- _Work instructions_: Output only the lines of the entries that follow, starting at the one with "Task: Open action" and running down to the one with "This screenshot has width=1542, height=430.", both included and unchanged.

Stored items
=== Begin Enclosure ===

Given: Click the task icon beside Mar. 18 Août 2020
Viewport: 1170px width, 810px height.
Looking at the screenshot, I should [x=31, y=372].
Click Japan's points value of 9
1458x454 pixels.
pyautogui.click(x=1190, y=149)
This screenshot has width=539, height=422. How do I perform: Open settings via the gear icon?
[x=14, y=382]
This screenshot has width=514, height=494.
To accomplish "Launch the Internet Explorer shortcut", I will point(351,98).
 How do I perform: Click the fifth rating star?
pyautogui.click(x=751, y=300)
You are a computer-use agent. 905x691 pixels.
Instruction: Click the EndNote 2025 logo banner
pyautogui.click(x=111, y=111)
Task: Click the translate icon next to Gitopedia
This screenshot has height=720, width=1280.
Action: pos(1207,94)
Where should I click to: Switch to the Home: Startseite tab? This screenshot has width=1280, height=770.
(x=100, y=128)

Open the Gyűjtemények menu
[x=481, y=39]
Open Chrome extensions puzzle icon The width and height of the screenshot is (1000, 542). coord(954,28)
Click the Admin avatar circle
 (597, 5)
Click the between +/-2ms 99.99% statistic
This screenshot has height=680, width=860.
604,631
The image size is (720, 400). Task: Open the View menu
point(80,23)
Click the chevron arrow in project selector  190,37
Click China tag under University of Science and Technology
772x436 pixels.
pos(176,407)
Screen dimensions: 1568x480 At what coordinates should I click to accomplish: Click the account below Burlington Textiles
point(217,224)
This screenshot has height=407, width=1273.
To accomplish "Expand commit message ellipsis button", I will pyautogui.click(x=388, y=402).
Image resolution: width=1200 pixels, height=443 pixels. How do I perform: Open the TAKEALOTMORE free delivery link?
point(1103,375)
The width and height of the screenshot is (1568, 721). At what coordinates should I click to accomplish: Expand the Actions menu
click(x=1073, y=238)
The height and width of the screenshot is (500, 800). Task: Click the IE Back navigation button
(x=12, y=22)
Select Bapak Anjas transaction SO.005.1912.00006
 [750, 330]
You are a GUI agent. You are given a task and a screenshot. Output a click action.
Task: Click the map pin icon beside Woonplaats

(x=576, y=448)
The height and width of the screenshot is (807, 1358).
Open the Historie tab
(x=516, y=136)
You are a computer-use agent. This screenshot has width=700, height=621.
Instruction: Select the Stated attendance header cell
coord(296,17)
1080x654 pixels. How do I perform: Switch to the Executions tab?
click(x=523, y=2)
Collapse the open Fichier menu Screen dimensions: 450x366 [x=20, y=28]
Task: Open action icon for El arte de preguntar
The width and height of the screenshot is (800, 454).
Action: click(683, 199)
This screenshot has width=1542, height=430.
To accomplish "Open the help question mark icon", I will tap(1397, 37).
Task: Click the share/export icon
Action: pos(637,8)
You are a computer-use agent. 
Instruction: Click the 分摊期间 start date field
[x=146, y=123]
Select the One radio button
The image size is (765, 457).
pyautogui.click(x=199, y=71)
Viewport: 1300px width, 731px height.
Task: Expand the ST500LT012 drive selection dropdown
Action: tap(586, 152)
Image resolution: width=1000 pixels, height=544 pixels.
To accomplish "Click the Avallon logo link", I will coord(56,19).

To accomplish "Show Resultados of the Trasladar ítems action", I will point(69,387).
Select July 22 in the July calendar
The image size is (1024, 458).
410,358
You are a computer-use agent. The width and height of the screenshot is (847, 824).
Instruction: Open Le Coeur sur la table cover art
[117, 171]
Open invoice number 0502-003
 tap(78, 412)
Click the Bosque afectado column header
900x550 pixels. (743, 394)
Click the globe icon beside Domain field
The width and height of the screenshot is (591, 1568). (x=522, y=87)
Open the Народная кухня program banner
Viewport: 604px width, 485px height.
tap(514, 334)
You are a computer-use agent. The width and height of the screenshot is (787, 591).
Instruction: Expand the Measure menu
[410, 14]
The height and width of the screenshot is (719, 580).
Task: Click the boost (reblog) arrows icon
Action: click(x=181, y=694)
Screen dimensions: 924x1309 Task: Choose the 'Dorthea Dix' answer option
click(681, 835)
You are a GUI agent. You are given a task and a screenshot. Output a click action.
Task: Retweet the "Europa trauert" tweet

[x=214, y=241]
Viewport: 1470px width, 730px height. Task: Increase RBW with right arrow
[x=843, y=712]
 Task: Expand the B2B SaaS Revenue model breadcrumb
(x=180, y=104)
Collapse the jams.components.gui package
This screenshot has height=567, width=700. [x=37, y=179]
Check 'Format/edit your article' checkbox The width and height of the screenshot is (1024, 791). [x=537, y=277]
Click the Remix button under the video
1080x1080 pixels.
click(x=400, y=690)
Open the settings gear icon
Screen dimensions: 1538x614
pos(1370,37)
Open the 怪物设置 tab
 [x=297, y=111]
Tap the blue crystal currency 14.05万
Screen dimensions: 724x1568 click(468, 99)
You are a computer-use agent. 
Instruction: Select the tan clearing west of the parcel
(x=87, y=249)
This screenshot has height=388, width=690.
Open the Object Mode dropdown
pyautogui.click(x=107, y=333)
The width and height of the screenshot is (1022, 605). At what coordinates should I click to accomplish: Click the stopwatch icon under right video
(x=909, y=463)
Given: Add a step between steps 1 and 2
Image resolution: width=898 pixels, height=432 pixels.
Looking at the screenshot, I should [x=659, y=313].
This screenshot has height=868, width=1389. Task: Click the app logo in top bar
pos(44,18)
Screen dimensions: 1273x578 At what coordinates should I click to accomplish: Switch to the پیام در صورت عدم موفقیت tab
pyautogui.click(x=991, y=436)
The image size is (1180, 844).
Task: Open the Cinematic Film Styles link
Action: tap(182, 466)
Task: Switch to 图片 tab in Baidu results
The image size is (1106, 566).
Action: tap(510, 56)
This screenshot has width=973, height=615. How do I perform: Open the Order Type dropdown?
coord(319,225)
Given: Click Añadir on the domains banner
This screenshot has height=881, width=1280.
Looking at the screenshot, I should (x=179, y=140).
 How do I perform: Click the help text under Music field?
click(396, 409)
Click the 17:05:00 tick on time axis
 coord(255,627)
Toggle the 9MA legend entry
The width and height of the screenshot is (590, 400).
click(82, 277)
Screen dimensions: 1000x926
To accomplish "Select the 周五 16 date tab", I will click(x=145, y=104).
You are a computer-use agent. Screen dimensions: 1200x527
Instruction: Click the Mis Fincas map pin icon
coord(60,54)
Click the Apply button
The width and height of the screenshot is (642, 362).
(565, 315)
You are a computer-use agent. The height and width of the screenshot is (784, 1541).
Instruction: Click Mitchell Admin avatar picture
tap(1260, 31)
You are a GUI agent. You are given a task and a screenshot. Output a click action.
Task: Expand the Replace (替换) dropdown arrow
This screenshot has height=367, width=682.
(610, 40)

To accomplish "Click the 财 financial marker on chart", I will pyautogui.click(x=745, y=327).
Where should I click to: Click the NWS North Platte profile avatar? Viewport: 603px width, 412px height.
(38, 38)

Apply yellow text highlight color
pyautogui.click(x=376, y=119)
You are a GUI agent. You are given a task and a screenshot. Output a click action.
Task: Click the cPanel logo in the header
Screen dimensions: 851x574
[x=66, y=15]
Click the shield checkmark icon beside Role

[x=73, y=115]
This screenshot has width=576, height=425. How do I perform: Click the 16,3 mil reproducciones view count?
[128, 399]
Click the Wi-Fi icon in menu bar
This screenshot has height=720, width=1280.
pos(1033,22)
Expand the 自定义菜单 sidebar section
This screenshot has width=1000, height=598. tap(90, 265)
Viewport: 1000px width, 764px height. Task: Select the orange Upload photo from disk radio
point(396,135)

=== End Enclosure ===

- _Your solution_:
Task: Open action icon for El arte de preguntar
The width and height of the screenshot is (800, 454).
Action: click(683, 199)
This screenshot has width=1542, height=430.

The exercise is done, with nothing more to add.